Scleroderma is a chronic autoimmune disease that causes excessive production of collagen, leading to hardening of the skin and affecting joints, muscles, blood vessels and some internal organs such as the lungs and heart.
This disease mainly affects women over 30 years, but it can also occur in men and children, and is divided into two types, localized and systemic scleroderma, according to their intensity.
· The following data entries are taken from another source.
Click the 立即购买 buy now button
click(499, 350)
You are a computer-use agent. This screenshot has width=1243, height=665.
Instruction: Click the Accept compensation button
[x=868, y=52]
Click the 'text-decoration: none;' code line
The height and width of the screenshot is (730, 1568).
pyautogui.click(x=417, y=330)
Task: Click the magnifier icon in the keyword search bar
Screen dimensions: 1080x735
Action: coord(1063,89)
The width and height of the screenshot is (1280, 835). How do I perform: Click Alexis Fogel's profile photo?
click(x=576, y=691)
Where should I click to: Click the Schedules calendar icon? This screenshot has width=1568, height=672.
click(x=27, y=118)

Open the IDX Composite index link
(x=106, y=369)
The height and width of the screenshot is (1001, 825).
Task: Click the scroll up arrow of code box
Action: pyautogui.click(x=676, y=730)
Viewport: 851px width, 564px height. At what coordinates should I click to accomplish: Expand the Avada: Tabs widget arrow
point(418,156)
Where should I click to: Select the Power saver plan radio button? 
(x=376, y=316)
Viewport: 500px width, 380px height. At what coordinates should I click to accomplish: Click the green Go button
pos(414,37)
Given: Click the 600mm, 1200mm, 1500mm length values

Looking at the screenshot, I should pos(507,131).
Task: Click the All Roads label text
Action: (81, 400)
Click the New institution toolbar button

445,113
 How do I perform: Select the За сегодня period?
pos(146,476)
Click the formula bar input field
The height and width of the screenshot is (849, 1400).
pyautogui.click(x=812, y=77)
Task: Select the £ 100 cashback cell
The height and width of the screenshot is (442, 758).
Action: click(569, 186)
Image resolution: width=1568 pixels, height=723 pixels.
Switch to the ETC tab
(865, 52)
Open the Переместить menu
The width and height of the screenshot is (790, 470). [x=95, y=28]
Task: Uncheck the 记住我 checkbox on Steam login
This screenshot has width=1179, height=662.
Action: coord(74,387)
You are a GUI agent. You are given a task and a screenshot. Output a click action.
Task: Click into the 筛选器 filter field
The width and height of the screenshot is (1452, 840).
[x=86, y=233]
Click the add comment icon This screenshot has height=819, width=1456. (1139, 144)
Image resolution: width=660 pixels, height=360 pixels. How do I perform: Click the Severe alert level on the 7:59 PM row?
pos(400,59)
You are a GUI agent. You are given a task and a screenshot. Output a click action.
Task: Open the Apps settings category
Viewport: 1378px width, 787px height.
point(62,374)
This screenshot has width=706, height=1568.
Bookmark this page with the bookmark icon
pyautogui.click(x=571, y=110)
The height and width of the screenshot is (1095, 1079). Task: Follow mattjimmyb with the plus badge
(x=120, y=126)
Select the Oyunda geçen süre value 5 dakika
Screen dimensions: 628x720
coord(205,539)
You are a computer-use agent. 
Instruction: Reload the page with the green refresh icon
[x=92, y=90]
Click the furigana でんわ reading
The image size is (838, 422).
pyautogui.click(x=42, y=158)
Scleroderma has no cure and its treatment is done to alleviate symptoms and slow the progression of the disease.
Localized Scleroderma
Localized scleroderma, formerly called CREST syndrome, is characterized by red spots that appear on the skin and may stiffen over time, or disappear.
This type of disease mainly affects the hands and face, and the changes usually only reach the skin and the muscles, being rare to spread through the body and affect the internal organs.
Systemic scleroderma
Systemic scleroderma is characterized by affecting the skin, muscles, blood vessels and internal organs such as heart, lungs, kidneys and intestines.
The symptoms of scleroderma depend on the affected regions, but usually begin with thickening and swelling of the fingertips.
Symptoms of scleroderma
The main symptoms of scleroderma are:
- Thickening and stiffness of the skin;
- Constant swelling of fingers and toes;
- Darkening of the fingers in cold places or during episodes of excessive stress;
- Constant itching in the affected region;
- Loss of hair;
- Very dark and very light spots on the skin.
The first manifestations of the disease begin in the hands and after months or years pass to the face, leaving the skin hardened, without elasticity and without wrinkles, which also makes it difficult to open the mouth completely.
Complications of scleroderma
The main complications of scleroderma are:
- Difficulty in wiggling fingers;
- Difficulty swallowing;
- Difficulty breathing;
- Anemia;
- Arterial hypertension;
- Liver inflammation;
- Arthritis;
- Heart problems such as inflammation and heart attack;
- Renal insufficiency.
These complications appear after years of development of the disease, and occur mainly in the systemic form of the disease.
Diagnosis of scleroderma
The diagnosis of scleroderma is made based on the symptoms and clinical manifestations of the skin, but in some cases it can be difficult to correctly identify this disease, as it evolves slowly and its first symptoms are similar to other skin problems.
The doctor may also order biopsy from the affected region and perform tests such as CT and MRI scans to assess whether internal organs have also been affected.
Treatment of scleroderma
Scleroderma has no cure and its treatment is done to reduce the patient's symptoms according to the organs and regions of the body affected, which may include:
- Remedies to control high blood pressure, such as Atenolol or Nifedipine;
- Anti-inflammatory medicines such as Ketoprofen or Ibuprofen;
- Remedies to weaken the immune system, such as D-penicillamine or interferon-alpha, to try to prevent the progression of the disease;
- Corticosteroids, such as Cortisone or Betamethasone, to reduce pain and inflammation;
- Remedies to improve the functioning of the heart, such as Digoxin;
- Physiotherapy to improve breathing and increase flexibility of joints.
The treatment for scleroderma must be adapted by the physician according to the individual, since there is no cure for scleroderma.